* _WORK TASK_: When you reach the line below that has "Sort the table by Impact column", start returning lines exactly, and stop after the line that has "Task: Select the プレデター：バッドランド title"; skip the pictures.

* _PROVIDED ENTRIES_:
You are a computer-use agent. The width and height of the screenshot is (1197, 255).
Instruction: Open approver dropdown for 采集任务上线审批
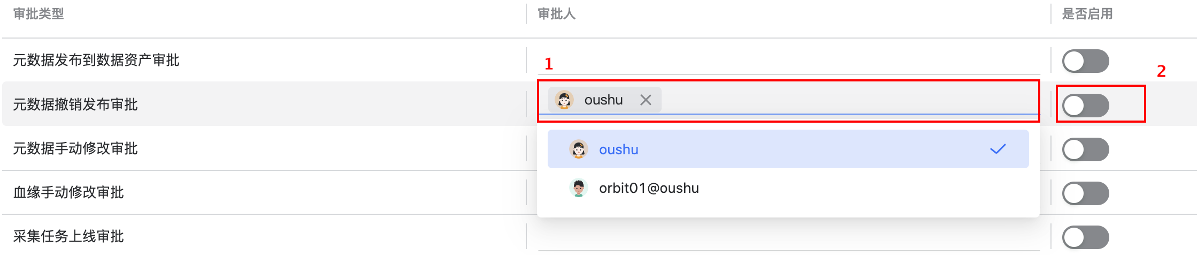(789, 236)
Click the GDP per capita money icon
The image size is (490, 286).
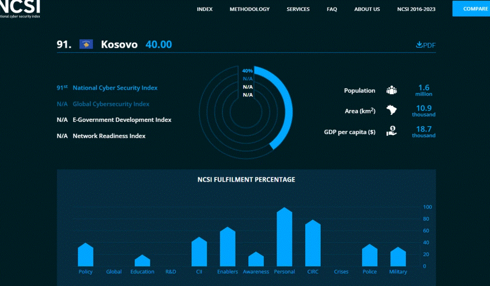pyautogui.click(x=392, y=131)
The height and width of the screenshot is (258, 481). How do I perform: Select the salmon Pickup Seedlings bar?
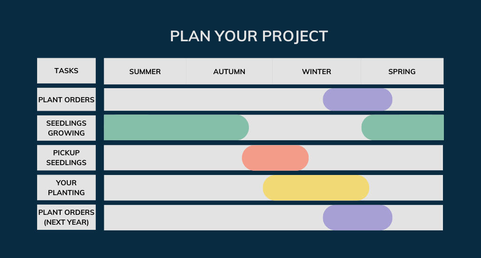coord(275,158)
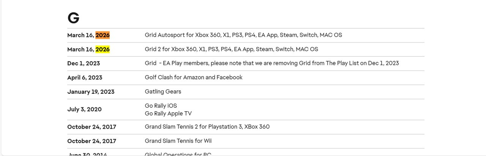Click the 'July 3, 2020' date

[x=84, y=109]
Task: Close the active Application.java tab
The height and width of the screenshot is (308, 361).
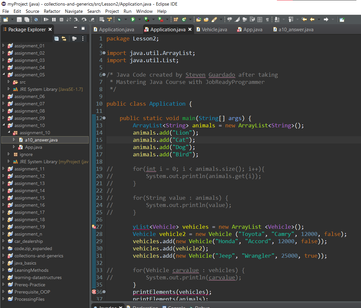Action: 190,30

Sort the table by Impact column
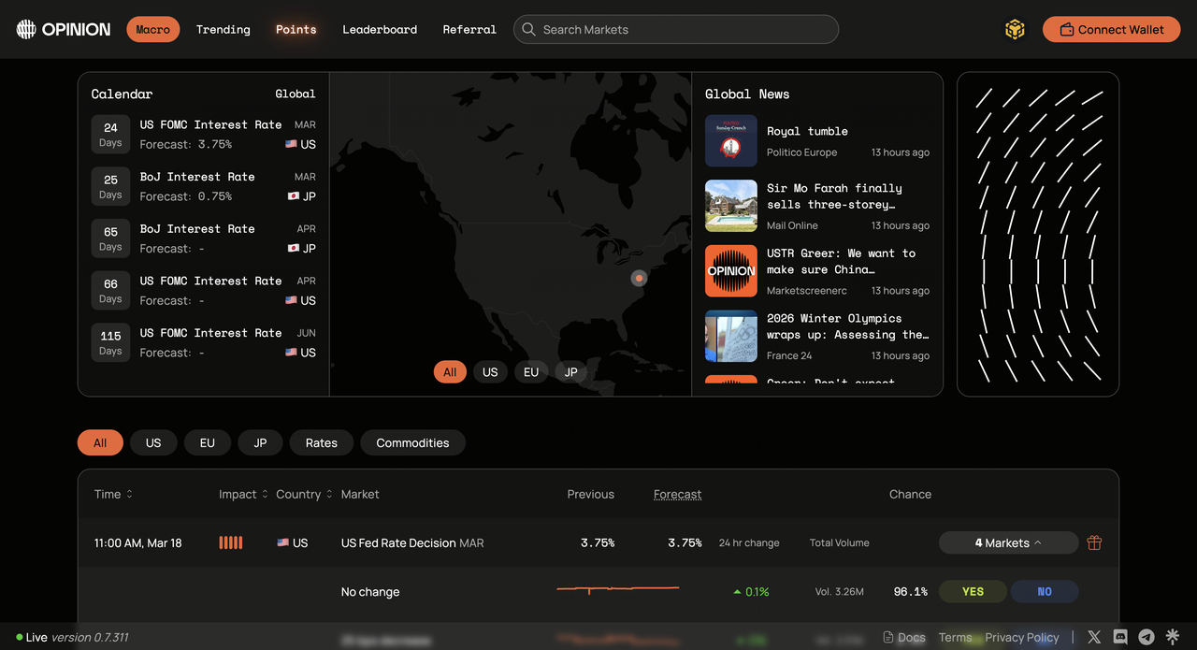243,494
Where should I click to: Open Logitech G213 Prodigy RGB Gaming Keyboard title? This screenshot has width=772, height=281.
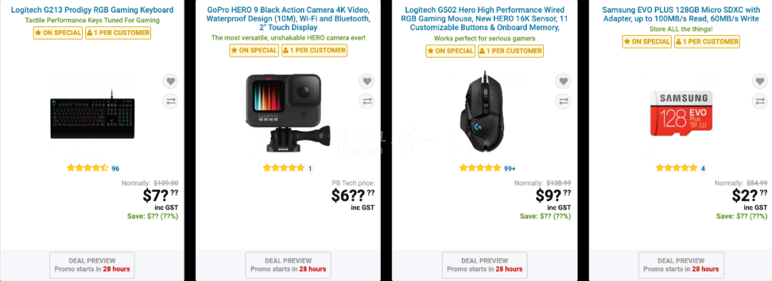pyautogui.click(x=92, y=10)
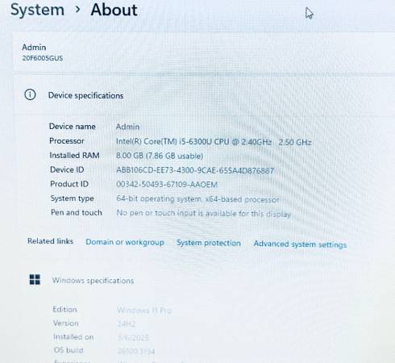This screenshot has width=395, height=363.
Task: Collapse the Windows specifications section header
Action: (x=204, y=280)
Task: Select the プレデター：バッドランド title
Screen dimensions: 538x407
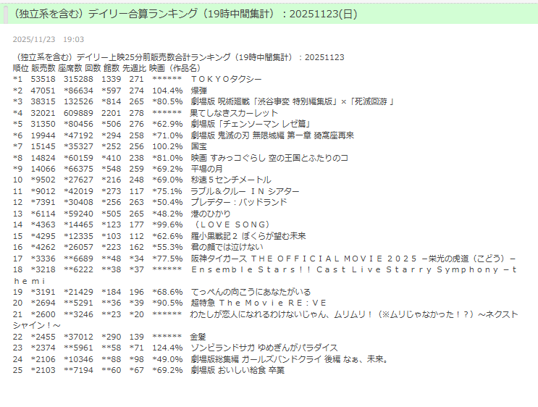Action: click(238, 202)
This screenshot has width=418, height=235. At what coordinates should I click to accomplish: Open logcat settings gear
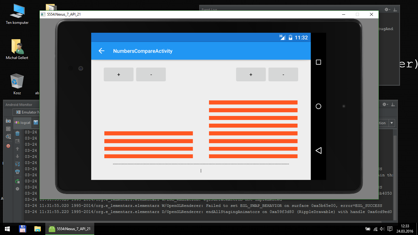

* _OUTPUT FOR THIS EXERCISE_:
Sort the table by Impact column
243,494
Where should I click to: Open Logitech G213 Prodigy RGB Gaming Keyboard title? This screenshot has width=772, height=281.
pyautogui.click(x=92, y=10)
This screenshot has width=395, height=363.
Task: Collapse the Windows specifications section header
Action: (x=204, y=280)
Task: Select the プレデター：バッドランド title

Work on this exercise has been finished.